Having multiple dimensions other than simply rolling high on a skill check can make a big difference.

The game also needs guidelines on how to convey these dimensions to the players. In combat, for example, we use maps or descriptions of the layout to convey to players the information they need to bring the movement rules to bear. (This is part of what distinguishes GM scene-framing and adjudication from mere "Mother may I?") What is going to play a comparable role in the case of interaction encounters?

Passions, Traits, Relationships - things which you believe in, people who care about you - all things which can and probably should affect how you perform tasks where they're involved.
But imagine the outrage if relationships augmented abilities in D&D!

And there'd straightaway be a split between the simulationist and the metagame camps, which would manifest itself in debate over whether or not being a victim of Charm Person changes your relationships and therefore your available augments. (And this debate would get particularly bitter when it came to the question of whether your relationships can augment your "throw off the Charm Person" save.)

More seriously, I think they need something but I would be surprised if they go down this route. (But of course I've been plenty wrong before!)
 

There was plenty of exploration rules support and WOTC just kept stripping it out of the game bit by bit.

Time management
Wandering monsters
Evasion & Pursuit
Wilderness exploration & getting lost
Treasure for XP

Take a look at a B/X rulebook sometime and behold the mighty couple pages of combat rules.
Look at the humble but functional B/X character sheet.
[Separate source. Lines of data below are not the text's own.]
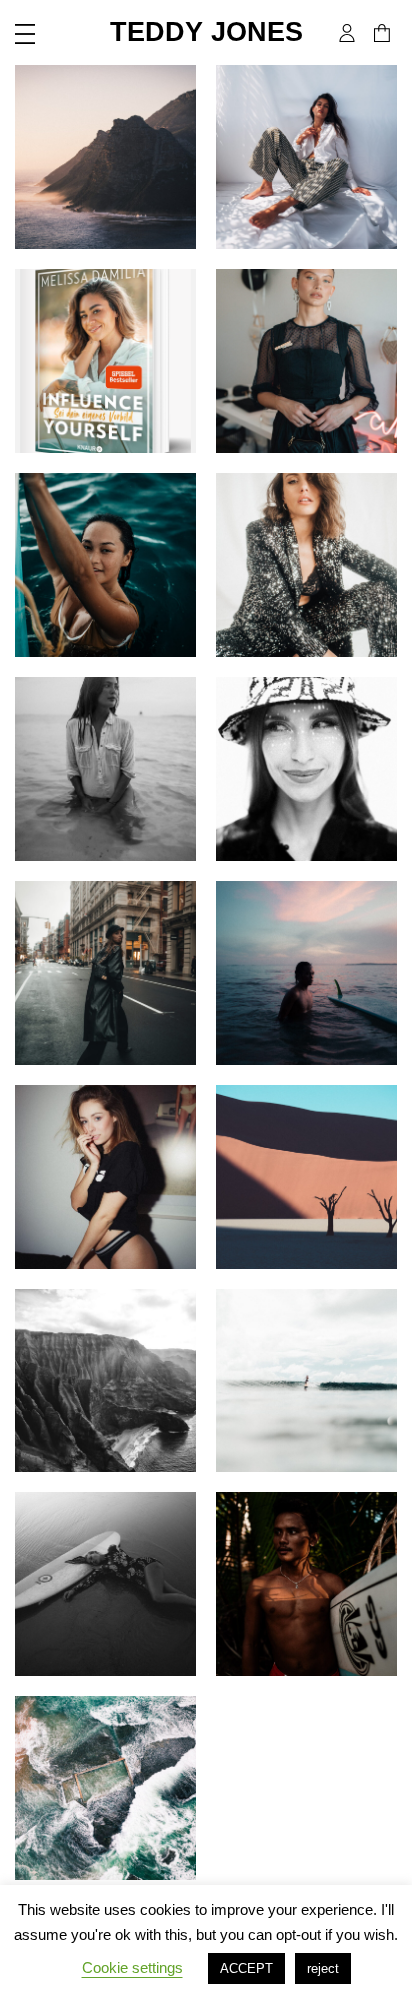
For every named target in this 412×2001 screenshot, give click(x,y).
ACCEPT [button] (246, 1968)
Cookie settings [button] (132, 1967)
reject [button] (323, 1968)
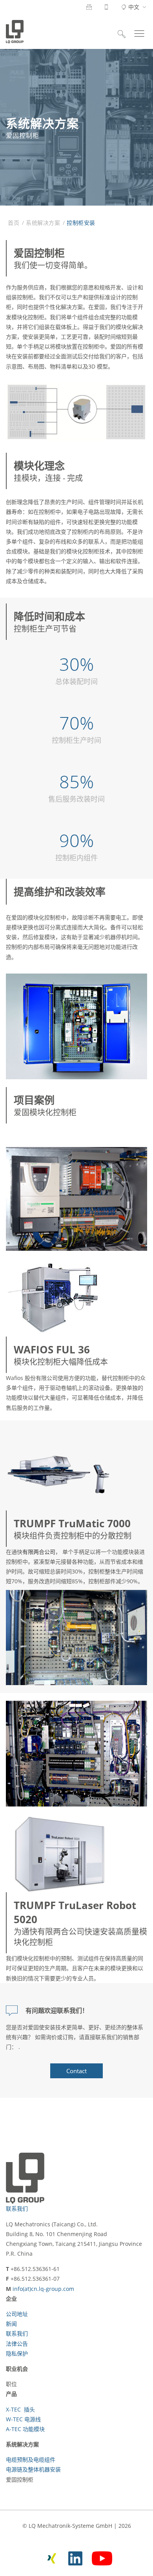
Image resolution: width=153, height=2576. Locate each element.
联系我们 (17, 2208)
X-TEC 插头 (20, 2409)
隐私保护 (17, 2353)
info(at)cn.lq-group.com (43, 2288)
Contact (76, 2071)
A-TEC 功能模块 (25, 2429)
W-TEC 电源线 (23, 2419)
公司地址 (17, 2314)
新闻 (11, 2323)
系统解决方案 (43, 222)
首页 (13, 222)
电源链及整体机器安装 (33, 2469)
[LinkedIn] (75, 2557)
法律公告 (17, 2343)
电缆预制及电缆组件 (30, 2459)
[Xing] (52, 2557)
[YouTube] (102, 2557)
There isn't a whole lot there combat or otherwise.
I recently reread Moldvay Basic, and I don't think it's as thin on combat or as rich on other stuff as is sometime suggested.

There are rules for fighting. Character classes are heavily (though not exclusively) defined by their fighting ability (eg weapon and armour proficiency, the way that a halfling's great dexterity is mechanically expressed via bonus to hit with ranged attacks), and their ability to withstand damage (hit points). Clerical turning is explained in terms that relate to fighting (eg their are no rules for performing an exorcism of a possessed child). Many spells are also aimed primarily at fighting (eg the Sleep spell is defined mostly in terms of its effects in combat, rather than - for example - its effects when cast on someone in the middle of a tense debate; the Fireball spell is defined in terms of the damage it does to combatants, not in terms of - for example - its ability to set fire to flammable objects).

There are rules for saving throws, which are to do mostly with avoiding threats to life and limb (whether arising from fighting, or from traps).

There are rules for reactions, which (except in the case of henchmen) are framed mostly in terms of whether or not the NPC/monster in question will fight you. There are rules for morale too, which mostly deal with whether or not the NPCs/monsters you are fighting will run away or surrender. (Interestingly the reaction and morale rules don't intersect - so there are no rules for making NPCs/monsters surrender by scaring them.)

There are rules for finding traps and for dealing with tricky doors (eg opening stuck ones, listening at thick ones that don't have keyholes).

There are price and weight lists for gear, nearly all of which is oriented either to fighting or to looking for traps.

There is a reward system, in which recovery of treasure and character improvement are tightly entwined (although fighting can play a secondary role in character improvement).

And that's about it, I think.

It's not a bad system (except the Thief ability percentage are in my view woefully and absurdly low), but it doesn't have much to offer if you want to run a game with not very much fighting, not very many traps and only ordinary house doors. For example, if your players decide to try and deal with the Caves of Chaos by making friends with the inhabitants of the Keep and getting them to stage an all-out raid on the Caves (a completely viable scenario of intrigue and borderland politics), you're basically on your own as far as action resolution and XP awards are concerned.